- Instruction: Please reproduce the material word for word, from its first line through the line containing "[x=52, y=20]", including both of those lines.

- Task material:
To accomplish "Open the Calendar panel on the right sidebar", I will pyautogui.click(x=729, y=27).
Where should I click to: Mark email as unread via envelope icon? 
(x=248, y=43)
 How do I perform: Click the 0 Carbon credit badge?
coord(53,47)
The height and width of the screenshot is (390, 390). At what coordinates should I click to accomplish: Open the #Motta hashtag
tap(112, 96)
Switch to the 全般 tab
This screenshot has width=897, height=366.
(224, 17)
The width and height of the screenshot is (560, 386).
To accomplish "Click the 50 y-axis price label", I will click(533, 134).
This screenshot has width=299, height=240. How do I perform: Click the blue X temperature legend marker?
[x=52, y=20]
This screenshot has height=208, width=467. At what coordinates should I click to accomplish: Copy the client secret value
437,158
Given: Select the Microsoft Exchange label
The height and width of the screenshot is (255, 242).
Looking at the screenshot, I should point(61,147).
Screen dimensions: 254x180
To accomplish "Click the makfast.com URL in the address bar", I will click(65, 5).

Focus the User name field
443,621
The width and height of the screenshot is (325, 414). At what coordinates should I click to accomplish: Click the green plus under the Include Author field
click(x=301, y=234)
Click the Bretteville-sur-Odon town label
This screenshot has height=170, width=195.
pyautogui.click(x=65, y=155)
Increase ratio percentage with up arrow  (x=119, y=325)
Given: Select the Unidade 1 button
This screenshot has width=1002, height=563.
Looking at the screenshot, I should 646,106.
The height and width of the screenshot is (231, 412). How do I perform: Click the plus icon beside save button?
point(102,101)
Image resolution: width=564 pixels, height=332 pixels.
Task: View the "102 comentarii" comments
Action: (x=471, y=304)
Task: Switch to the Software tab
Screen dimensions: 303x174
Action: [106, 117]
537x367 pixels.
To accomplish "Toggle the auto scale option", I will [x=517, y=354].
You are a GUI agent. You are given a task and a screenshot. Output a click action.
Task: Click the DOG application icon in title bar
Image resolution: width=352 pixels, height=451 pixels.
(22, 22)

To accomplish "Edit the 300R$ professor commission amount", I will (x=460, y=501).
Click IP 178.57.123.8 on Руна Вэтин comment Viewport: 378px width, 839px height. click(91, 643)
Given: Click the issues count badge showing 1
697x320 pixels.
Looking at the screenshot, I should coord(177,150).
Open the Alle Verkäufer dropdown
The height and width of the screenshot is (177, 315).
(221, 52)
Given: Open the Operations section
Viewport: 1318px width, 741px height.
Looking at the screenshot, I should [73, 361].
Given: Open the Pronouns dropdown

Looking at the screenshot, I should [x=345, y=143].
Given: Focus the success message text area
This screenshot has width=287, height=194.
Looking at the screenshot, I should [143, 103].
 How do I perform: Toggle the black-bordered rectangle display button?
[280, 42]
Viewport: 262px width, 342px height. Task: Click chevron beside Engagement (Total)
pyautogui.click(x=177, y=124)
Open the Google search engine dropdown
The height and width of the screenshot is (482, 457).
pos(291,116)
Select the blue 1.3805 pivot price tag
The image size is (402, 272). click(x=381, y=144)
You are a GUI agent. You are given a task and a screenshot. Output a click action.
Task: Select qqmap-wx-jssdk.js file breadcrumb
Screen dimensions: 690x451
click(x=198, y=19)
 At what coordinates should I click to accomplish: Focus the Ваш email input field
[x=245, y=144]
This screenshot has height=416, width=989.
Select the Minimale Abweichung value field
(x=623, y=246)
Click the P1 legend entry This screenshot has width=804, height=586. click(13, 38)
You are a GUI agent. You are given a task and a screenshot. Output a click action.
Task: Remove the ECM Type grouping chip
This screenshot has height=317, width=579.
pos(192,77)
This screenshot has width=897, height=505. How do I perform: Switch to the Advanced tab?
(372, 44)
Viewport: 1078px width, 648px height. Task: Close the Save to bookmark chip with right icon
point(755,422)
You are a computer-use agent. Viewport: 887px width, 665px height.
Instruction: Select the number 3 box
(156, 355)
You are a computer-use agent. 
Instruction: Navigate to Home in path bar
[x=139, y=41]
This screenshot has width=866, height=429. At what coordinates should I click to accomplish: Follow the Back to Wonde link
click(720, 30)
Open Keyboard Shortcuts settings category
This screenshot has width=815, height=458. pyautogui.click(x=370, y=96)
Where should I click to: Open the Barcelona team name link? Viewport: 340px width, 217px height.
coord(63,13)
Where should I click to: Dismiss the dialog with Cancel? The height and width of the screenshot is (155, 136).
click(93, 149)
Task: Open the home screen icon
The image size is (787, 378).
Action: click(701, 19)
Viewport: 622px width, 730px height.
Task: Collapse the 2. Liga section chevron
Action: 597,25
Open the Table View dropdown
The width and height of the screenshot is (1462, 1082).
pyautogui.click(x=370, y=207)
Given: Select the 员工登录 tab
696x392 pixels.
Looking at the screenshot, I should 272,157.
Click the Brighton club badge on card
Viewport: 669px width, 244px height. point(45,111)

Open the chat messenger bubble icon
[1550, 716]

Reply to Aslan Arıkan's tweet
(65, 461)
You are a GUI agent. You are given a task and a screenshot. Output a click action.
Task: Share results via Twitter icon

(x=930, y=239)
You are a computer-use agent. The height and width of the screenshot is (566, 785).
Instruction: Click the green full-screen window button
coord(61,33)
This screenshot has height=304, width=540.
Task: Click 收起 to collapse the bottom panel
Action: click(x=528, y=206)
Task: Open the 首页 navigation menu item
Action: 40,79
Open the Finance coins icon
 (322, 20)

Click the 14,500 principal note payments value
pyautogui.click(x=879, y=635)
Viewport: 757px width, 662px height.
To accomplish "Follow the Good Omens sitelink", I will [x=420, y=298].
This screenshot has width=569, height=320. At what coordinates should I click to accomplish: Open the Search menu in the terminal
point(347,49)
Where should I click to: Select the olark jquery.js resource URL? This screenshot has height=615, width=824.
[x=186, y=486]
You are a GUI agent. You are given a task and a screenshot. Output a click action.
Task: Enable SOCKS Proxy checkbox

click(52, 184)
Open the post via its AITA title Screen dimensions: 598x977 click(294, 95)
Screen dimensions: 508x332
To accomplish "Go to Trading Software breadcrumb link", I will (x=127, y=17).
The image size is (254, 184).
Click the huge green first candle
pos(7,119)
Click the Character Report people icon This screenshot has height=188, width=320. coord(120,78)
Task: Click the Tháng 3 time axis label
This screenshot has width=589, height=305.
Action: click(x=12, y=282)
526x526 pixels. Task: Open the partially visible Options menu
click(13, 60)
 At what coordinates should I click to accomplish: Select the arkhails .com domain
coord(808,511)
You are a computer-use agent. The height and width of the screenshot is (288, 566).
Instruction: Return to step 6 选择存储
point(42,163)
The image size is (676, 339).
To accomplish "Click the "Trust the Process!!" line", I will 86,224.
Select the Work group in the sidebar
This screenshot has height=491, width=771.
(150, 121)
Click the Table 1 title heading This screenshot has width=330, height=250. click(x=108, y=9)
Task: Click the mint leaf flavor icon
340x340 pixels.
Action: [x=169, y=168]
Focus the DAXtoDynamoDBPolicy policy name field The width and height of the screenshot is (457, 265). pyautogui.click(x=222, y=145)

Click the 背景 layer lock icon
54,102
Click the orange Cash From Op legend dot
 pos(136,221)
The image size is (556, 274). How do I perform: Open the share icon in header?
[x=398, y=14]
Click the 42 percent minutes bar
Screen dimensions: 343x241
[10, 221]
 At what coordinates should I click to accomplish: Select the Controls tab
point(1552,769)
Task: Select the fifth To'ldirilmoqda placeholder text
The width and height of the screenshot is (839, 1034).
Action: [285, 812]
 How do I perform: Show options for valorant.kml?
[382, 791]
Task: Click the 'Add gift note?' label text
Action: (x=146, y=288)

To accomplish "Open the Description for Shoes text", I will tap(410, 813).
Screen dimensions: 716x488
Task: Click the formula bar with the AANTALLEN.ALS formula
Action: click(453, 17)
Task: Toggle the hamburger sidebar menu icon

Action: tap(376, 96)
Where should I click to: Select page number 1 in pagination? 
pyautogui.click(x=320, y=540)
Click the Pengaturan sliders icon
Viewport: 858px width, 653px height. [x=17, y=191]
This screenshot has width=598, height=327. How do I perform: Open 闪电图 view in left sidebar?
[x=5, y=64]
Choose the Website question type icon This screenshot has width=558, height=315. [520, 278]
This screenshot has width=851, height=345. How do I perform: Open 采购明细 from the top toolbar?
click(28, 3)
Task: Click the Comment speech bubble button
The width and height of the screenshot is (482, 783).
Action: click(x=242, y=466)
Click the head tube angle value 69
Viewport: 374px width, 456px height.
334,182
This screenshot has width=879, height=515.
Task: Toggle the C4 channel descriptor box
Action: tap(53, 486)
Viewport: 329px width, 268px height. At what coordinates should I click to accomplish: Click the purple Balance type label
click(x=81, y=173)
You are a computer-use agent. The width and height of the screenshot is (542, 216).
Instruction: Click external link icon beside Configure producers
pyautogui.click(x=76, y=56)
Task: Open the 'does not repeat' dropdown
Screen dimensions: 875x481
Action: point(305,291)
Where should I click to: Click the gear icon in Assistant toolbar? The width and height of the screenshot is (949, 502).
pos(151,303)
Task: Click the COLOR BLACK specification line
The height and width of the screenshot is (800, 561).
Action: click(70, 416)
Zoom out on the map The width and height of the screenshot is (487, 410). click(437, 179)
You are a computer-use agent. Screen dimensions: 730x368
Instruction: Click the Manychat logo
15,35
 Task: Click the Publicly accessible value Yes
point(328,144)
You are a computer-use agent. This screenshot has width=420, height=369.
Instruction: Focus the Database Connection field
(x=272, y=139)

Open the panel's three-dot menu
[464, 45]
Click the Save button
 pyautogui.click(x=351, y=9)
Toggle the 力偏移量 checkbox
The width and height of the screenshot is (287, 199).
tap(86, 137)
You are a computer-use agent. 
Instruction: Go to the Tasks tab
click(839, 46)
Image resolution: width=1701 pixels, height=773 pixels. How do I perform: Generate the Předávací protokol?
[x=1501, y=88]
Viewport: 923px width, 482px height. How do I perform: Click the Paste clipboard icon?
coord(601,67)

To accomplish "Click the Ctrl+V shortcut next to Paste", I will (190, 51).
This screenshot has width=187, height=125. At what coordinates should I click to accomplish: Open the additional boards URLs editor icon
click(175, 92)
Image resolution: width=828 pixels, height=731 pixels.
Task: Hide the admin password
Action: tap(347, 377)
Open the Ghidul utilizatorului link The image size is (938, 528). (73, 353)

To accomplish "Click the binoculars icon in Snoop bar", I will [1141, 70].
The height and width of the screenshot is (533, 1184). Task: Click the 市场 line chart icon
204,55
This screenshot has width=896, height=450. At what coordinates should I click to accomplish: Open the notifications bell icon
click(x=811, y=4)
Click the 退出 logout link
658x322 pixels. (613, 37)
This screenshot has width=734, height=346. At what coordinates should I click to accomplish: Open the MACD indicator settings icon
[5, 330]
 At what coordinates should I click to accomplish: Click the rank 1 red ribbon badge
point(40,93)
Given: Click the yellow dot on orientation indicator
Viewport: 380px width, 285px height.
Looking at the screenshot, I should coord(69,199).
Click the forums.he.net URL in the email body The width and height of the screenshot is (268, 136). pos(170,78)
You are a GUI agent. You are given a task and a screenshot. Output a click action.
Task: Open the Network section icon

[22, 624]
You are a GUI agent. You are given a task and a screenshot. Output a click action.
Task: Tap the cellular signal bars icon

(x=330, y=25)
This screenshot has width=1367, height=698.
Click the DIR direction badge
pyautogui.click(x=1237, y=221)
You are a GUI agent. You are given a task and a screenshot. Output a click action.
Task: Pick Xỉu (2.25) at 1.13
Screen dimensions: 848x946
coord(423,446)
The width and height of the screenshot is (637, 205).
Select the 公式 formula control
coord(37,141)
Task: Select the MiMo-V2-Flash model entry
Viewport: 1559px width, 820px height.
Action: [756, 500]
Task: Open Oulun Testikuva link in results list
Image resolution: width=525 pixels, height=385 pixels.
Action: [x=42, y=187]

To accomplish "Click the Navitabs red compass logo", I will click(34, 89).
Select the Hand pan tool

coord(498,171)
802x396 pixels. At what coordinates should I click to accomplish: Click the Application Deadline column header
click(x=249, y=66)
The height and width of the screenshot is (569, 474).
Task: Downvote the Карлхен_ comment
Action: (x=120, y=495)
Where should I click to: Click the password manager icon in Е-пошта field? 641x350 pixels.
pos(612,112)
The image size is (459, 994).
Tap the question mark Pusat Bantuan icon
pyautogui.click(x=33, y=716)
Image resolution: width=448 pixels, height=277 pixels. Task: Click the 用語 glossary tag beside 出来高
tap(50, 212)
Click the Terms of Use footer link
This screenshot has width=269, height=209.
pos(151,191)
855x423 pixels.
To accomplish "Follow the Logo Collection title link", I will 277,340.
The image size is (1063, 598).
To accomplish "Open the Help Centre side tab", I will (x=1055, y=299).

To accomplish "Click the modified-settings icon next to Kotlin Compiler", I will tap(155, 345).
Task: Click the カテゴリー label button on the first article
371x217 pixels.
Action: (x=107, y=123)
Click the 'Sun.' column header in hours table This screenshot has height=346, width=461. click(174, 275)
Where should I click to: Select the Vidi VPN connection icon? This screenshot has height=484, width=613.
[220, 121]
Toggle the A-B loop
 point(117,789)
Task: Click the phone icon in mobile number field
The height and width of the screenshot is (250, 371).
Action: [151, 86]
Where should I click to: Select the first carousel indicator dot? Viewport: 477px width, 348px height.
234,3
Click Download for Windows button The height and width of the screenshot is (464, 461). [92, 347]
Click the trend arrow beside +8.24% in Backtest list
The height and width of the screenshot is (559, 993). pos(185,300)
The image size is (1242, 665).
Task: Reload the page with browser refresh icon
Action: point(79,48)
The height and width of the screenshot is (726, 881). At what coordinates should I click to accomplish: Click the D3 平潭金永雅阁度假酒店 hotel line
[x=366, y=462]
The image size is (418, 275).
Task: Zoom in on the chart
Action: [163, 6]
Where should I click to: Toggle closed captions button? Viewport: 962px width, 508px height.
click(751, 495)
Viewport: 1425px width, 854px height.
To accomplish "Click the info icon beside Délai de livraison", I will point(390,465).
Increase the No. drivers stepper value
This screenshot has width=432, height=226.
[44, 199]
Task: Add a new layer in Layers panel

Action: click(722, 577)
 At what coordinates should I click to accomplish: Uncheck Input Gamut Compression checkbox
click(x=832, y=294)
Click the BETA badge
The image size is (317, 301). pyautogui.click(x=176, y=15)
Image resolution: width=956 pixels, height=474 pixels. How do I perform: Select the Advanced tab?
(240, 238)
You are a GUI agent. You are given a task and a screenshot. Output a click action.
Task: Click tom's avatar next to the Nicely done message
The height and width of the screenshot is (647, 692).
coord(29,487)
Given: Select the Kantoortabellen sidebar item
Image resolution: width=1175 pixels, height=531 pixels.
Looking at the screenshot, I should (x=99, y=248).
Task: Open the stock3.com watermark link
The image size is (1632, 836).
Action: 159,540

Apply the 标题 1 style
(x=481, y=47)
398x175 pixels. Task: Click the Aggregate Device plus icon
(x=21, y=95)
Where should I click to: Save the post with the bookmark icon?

- Full output:
To accomplish "Open the Calendar panel on the right sidebar", I will pyautogui.click(x=729, y=27).
Where should I click to: Mark email as unread via envelope icon? 
(x=248, y=43)
 How do I perform: Click the 0 Carbon credit badge?
coord(53,47)
The height and width of the screenshot is (390, 390). At what coordinates should I click to accomplish: Open the #Motta hashtag
tap(112, 96)
Switch to the 全般 tab
This screenshot has width=897, height=366.
(224, 17)
The width and height of the screenshot is (560, 386).
To accomplish "Click the 50 y-axis price label", I will click(533, 134).
This screenshot has width=299, height=240. How do I perform: Click the blue X temperature legend marker?
[x=52, y=20]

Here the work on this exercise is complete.